Essa era a única maneira de uma agenda liberal de desmonte e pauperização passar como tábua de salvação contra a pior das regressões sociais.

Por isso, é claro que Bolsonaro é apenas a melhor maneira de eleger aquele que passar com ele ao segundo turno. Mas o verdadeiro problema será o que poderíamos chamar de "frustração pós-eleitoral".

O que acontecerá ao Brasil quando ficar claro que as eleições não representarão novo acordo algum, conciliação alguma? Ele anda para se tornar um país ingovernável, já que nenhum vencedor contará com base popular real.

Não há ninguém capaz de assegurar alguma forma de pacto social. No máximo, vencedores assarão no interior de uma lógica do mal menor.

Um situação na qual o caráter ingovernável da nação ficar mais uma vez explícita será um convite a setores da sociedade civil radicalizarem ainda mais seu clamor pela volta do poder militar. É certo que veremos a recrudescência desta tendência mais uma vez.

No entanto, há de se insistir que o Brasil caminha também para uma outra alternativa, a saber, uma nova explosão de descontentamento popular.
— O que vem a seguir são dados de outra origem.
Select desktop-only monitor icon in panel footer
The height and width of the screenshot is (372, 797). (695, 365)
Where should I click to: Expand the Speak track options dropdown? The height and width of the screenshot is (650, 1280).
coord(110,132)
O problema é que nenhum setor progressista do campo política está preparado para isso —sequer está contando efetivamente com isso.
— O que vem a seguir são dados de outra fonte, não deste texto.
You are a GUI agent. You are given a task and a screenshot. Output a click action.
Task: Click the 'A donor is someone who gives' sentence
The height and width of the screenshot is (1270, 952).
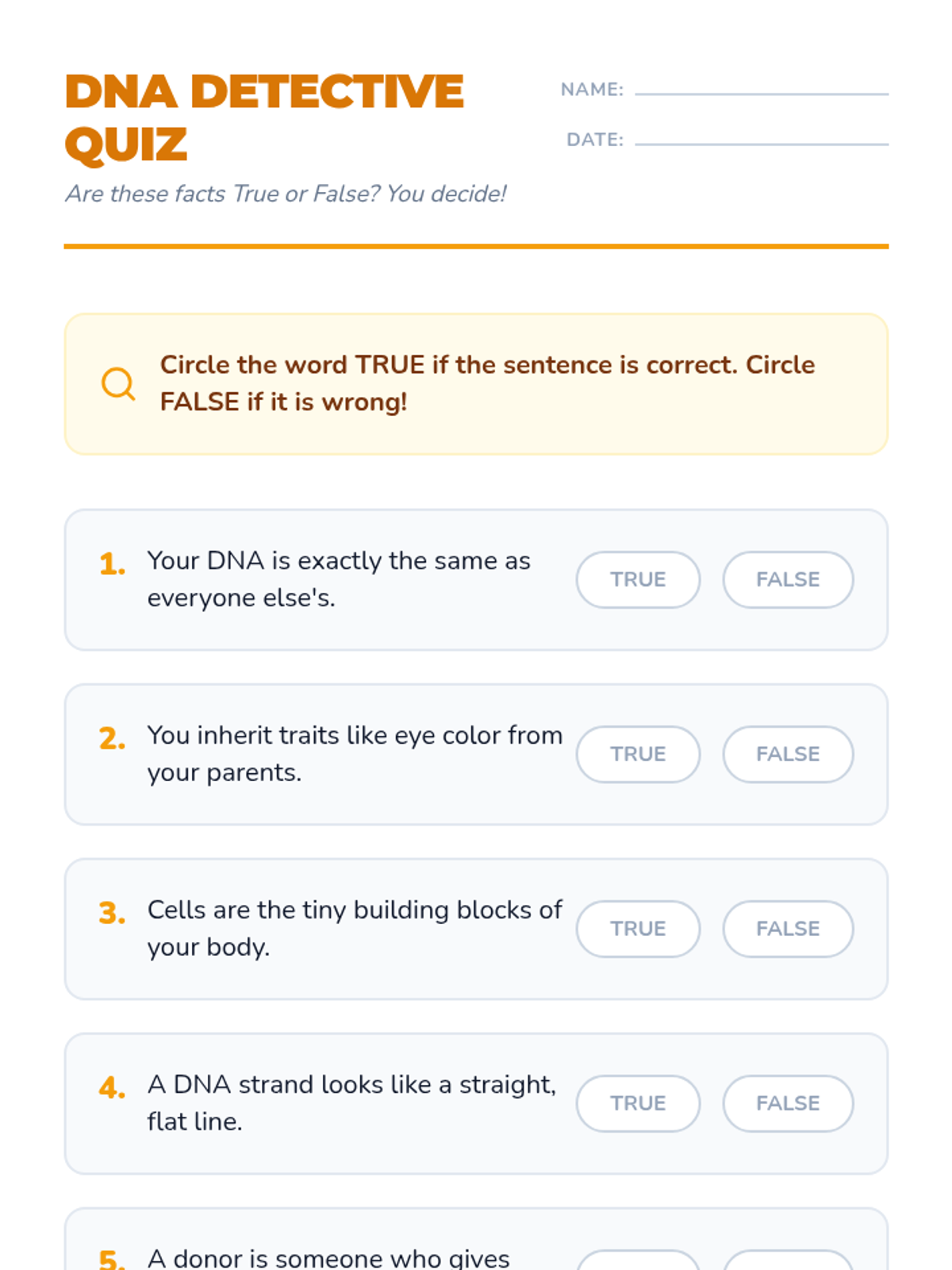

Previsões históricas têm valor nulo, ainda mais quando são feitas por representantes da classe intelectual. Mas é inegável a equação entre frustração, desidentificação e revolta.

Essa equação está presente de forma explícita na realidade nacional. Não se trata apenas de uma frustração com os descaminhos da economia e com o retorno da pobreza. Trata-se de algo mais profundo, a saber, uma desidentificação da população com seus representantes e atores políticos. Neste contexto, as explosões de revolta social são tão certas quanto o movimento dos astros.

O corpo social é sustentado por processos variados de identificação. Eles se dão por meio das figuras de líderes, mas também podem se dar através de instituições, ideias diretivas, partidos, entre outros. Nada disto está presente atualmente no Brasil.

Ao contrário, se alguém como Bolsonaro cresce é, entre outras razões, porque sua campanha permite uma integração sem necessidade de obedecer a estruturas que acabam por parecer atrativas a parcelas da juventude e dos estratos médios.

Assim, um corpo social em desidentificação generalizada, como o caso brasileiro, entra regularmente em convulsão, até que se constituam novas formas de incorporação. É com cenários dessa natureza que deveríamos estar lidando agora, pois eles devem nos ocupar nos próximos anos, para além da pantomima eleitoral que estamos a assistir.

Vladimir Safatle

Professor de filosofia da USP, autor de “O Circuito dos Afetos: Corpos Políticos, Desamparo e o Fim do Indivíduo”.